Throughout the early months of the pandemic, Anthony kept going to work. Part of his role at Columbia is to manage the secure laboratory where viruses can be analyzed without posing a hazard, and that was considered essential. As he walked through the emptied city, he thought about the lessons posed by the many viruses he has examined. “It’s critically important that we try to identify where this virus came from, so that we can have some idea whether this will happen again,” he says.
Last summer, Anthony and his partner, Andrew, bought an English setter puppy, a reminder of Anthony’s home that they named Argus, after a creature in Greek mythology that could see in every direction because it was covered with 100 eyes. Being an English setter, Argus the dog is covered in spots. (“I wish I had the seeing power of Argus when it comes to predicting emerging infectious diseases,” Anthony says.) In the evenings after Anthony left the lab, scientist and dog would walk the empty streets together. Argus trotted dutifully on a leash at his heels, but every time they passed a fenced dog park, locked to keep people from congregating unsafely, Anthony could feel the puppy yearning for freedom.
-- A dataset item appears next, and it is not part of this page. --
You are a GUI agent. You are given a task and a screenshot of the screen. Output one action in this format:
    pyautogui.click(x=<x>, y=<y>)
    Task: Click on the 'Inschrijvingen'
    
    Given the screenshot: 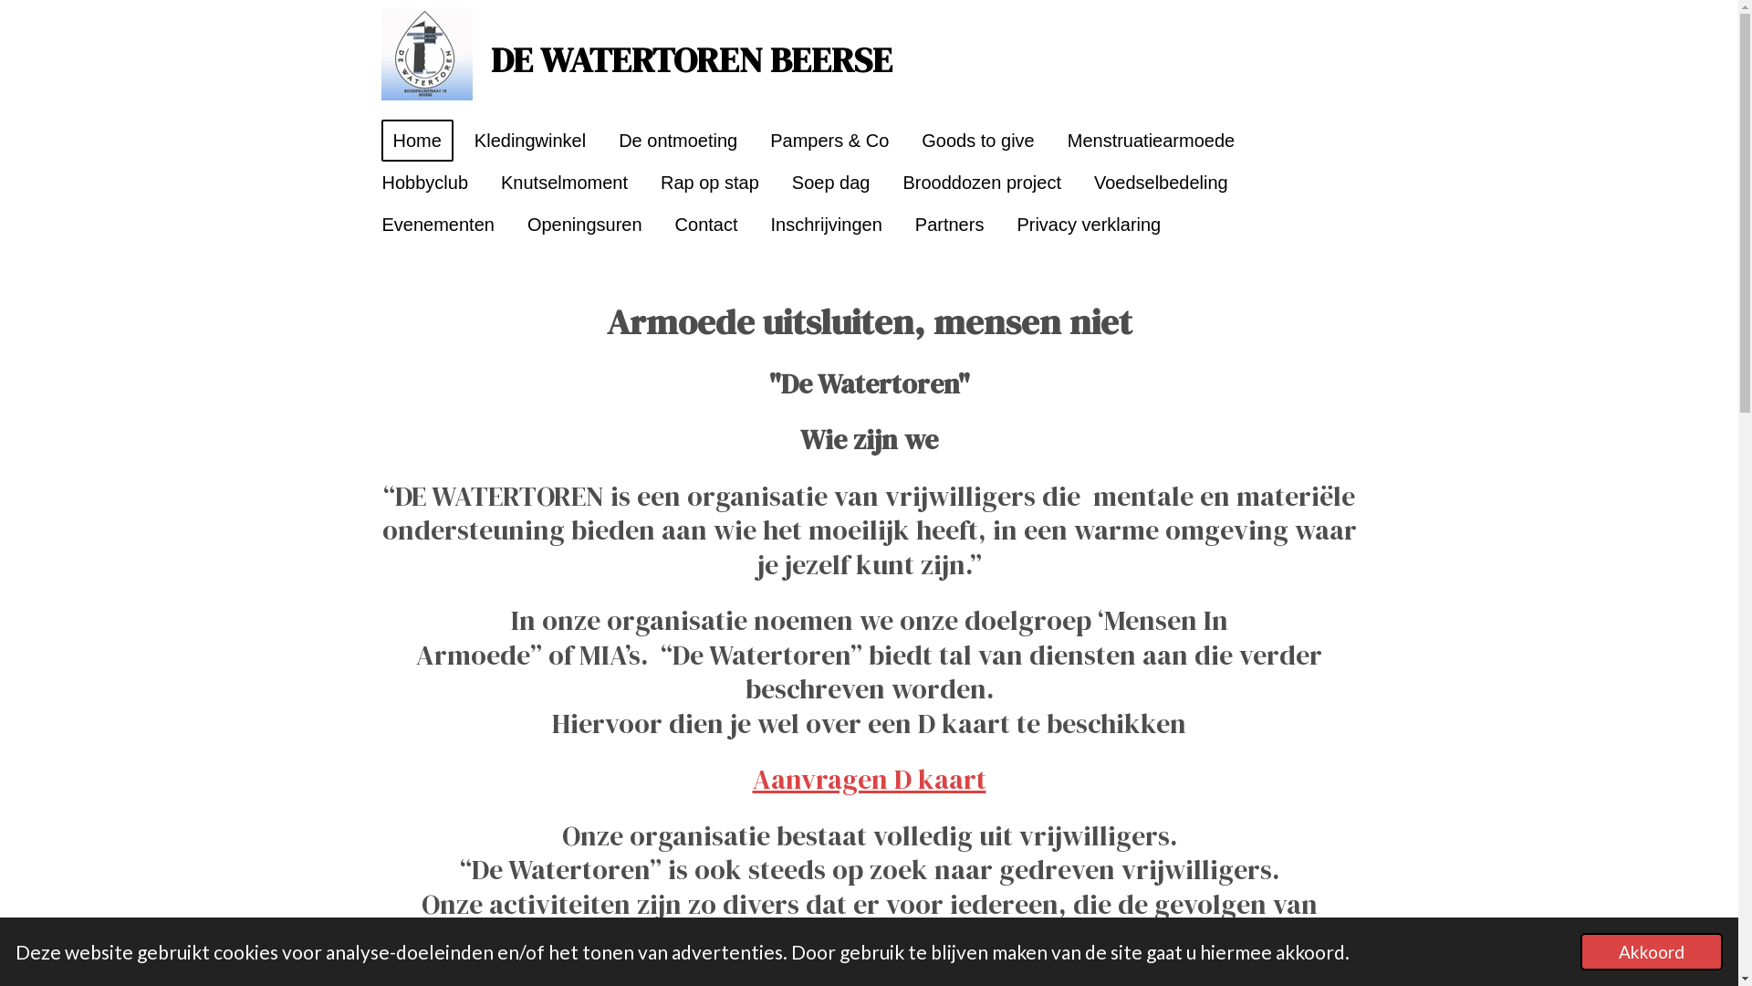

He shares the dog’s longing for things to return to normal. But he hopes, when that comes, that we don’t lose the insight we have painfully gained.
“I hope it is a wake-up call,” he tells me. “We have to be more prepared. We have to understand this risk better.” When the current pandemic is contained, it will be essential to remember how quickly the entire world can be shut down by a single virus—and how everyone’s lives can change.